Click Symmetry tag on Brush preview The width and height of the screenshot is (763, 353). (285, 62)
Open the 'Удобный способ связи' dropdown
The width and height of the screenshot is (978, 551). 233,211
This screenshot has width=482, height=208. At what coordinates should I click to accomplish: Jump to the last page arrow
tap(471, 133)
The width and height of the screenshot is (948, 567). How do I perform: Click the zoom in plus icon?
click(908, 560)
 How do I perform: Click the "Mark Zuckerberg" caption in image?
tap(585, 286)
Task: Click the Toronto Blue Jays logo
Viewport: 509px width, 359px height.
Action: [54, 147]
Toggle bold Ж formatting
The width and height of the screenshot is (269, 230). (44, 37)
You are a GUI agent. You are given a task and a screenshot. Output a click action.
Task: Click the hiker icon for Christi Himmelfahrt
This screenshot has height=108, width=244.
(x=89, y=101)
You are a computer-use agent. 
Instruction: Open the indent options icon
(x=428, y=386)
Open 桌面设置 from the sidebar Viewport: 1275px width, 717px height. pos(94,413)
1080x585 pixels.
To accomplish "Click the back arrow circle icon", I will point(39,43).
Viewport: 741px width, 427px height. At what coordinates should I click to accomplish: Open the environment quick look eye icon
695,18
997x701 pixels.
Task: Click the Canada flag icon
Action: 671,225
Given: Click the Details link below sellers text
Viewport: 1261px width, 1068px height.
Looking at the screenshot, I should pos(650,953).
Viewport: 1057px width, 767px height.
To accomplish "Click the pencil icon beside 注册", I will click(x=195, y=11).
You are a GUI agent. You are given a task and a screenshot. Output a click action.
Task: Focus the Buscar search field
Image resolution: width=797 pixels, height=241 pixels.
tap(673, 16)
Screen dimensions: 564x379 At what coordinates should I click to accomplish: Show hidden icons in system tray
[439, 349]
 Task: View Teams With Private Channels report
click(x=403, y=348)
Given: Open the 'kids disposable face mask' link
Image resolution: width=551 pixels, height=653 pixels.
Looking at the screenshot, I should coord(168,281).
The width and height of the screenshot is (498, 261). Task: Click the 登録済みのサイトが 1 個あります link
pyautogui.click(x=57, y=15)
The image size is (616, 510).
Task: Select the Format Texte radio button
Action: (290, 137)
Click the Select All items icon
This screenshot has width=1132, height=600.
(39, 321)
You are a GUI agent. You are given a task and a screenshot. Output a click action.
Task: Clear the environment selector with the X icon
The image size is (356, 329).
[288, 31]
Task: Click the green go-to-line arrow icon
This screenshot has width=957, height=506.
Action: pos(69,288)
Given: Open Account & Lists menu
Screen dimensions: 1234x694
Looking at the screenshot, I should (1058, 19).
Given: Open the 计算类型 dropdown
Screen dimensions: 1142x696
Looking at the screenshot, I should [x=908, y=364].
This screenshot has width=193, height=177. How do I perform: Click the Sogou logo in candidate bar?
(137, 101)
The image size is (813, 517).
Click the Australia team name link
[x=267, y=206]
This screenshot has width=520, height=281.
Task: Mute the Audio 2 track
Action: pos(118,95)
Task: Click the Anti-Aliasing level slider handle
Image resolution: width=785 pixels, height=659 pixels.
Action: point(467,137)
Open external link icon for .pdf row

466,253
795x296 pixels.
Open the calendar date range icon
###
TASK BRIEF » Out of the entries above, write out only the lines between the line holding "The width and height of the screenshot is (948, 567)." and the line holding "Task: Clear the", inclusive, each exactly as given.

TASK RESPONSE »
The width and height of the screenshot is (948, 567). How do I perform: Click the zoom in plus icon?
click(908, 560)
 How do I perform: Click the "Mark Zuckerberg" caption in image?
tap(585, 286)
Task: Click the Toronto Blue Jays logo
Viewport: 509px width, 359px height.
Action: [54, 147]
Toggle bold Ж formatting
The width and height of the screenshot is (269, 230). (44, 37)
You are a GUI agent. You are given a task and a screenshot. Output a click action.
Task: Click the hiker icon for Christi Himmelfahrt
This screenshot has height=108, width=244.
(x=89, y=101)
You are a computer-use agent. 
Instruction: Open the indent options icon
(x=428, y=386)
Open 桌面设置 from the sidebar Viewport: 1275px width, 717px height. pos(94,413)
1080x585 pixels.
To accomplish "Click the back arrow circle icon", I will point(39,43).
Viewport: 741px width, 427px height. At what coordinates should I click to accomplish: Open the environment quick look eye icon
695,18
997x701 pixels.
Task: Click the Canada flag icon
Action: 671,225
Given: Click the Details link below sellers text
Viewport: 1261px width, 1068px height.
Looking at the screenshot, I should pos(650,953).
Viewport: 1057px width, 767px height.
To accomplish "Click the pencil icon beside 注册", I will click(x=195, y=11).
You are a GUI agent. You are given a task and a screenshot. Output a click action.
Task: Focus the Buscar search field
Image resolution: width=797 pixels, height=241 pixels.
tap(673, 16)
Screen dimensions: 564x379 At what coordinates should I click to accomplish: Show hidden icons in system tray
[439, 349]
 Task: View Teams With Private Channels report
click(x=403, y=348)
Given: Open the 'kids disposable face mask' link
Image resolution: width=551 pixels, height=653 pixels.
Looking at the screenshot, I should coord(168,281).
The width and height of the screenshot is (498, 261). Task: Click the 登録済みのサイトが 1 個あります link
pyautogui.click(x=57, y=15)
The image size is (616, 510).
Task: Select the Format Texte radio button
Action: (290, 137)
Click the Select All items icon
This screenshot has width=1132, height=600.
(39, 321)
You are a GUI agent. You are given a task and a screenshot. Output a click action.
Task: Clear the environment selector with the X icon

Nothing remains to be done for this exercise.